Among the ASX’s top 50 stocks, none are in positive territory. Hardest hit is healthcare operator Ramsay Healthcare which is off 6.3 per cent. Iron ore miner Fortescue Metals is down 6 per cent and Newcrest is off 5.6 per cent.
Elsewhere AMP is leading financials down 4.8 per cent and National Australia Bank is off 3.8 per cent. Woodside is down 4pc after oil prices dived. Macquarie Group is also off 3.8 per cent. Tech darling Afterpay – which sits in the ASX 100 – is down 8 per cent,
“In these types of markets “the good the bad and the ugly” all get sold down heavily as investors reduce their overall exposure to the equity market,” said Investors Mutual investment director Anton Tagliaferro.
Elsewhere, listed property groups have been hammered in early morning trade, following a rout that hit the US REIT sector overnight.
ASX/S & P 200 property index was down 3.5 per cent at 11am with growth stocks Charter Hall and Goodman Group among those hit.
Charter Hall was down 4.8 per cent to $12.35 and Goodman was down 3.3 per cent to $15.04, partly unwinding earlier gains this week.
Meanwhile, regulators in Australia are reviewing plans for stresses on the financial system.
The Australian Prudential Regulation Authority has asked banks, insurers and super funds to prove they have “adequate plans in place” to continue to operate in the face of the growing threat of a coronavirus pandemic.

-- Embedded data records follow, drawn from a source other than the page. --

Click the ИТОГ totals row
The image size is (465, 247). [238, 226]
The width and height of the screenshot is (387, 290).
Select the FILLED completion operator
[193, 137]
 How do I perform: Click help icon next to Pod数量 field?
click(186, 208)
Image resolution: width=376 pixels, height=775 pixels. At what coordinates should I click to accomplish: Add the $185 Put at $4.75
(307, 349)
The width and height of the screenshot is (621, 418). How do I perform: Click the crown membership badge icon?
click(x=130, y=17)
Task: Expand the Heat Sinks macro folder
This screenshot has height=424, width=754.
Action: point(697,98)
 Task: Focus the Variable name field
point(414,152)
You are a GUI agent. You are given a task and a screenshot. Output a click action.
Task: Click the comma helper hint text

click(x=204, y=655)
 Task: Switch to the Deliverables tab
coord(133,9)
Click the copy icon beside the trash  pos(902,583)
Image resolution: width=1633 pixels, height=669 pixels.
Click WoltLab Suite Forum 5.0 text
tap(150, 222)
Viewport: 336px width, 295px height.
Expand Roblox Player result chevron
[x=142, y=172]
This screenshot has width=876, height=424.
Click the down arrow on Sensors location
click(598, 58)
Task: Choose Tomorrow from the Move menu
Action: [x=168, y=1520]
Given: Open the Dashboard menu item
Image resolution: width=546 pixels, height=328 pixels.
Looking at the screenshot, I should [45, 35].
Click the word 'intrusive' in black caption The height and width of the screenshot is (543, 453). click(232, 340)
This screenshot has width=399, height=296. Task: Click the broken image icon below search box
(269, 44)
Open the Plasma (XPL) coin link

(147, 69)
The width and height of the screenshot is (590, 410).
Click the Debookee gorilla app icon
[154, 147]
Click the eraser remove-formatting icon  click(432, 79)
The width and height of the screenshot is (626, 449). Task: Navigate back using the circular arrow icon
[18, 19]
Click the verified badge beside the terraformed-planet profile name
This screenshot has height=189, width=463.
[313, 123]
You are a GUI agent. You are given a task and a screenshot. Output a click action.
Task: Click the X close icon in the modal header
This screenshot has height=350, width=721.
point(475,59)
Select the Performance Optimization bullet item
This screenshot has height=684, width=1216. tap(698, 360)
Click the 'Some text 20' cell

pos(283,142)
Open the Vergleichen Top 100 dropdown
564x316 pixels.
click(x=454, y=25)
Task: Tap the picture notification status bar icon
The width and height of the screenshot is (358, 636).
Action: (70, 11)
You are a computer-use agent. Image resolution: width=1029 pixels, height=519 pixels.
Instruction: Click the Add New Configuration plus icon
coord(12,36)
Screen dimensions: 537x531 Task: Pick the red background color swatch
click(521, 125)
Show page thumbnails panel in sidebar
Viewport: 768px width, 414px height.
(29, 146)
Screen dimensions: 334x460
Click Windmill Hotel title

ASIC executive director of markets group Greg Yanco said the regulator was making sure the market could operate, although he said the economic impact of the COVID-19 virus was uncertain.
“Precedence suggests it could be short lived,” Mr Yanco said.
Mr Yanco said a number of market institutions had tested financial market infrastructure if their organisation needed to move to another site or have staff working from home.
“We haven’t had any points of failure. We’re confident that if there is an escalation in our region the market participants will be ready for it,” Mr Yanco said.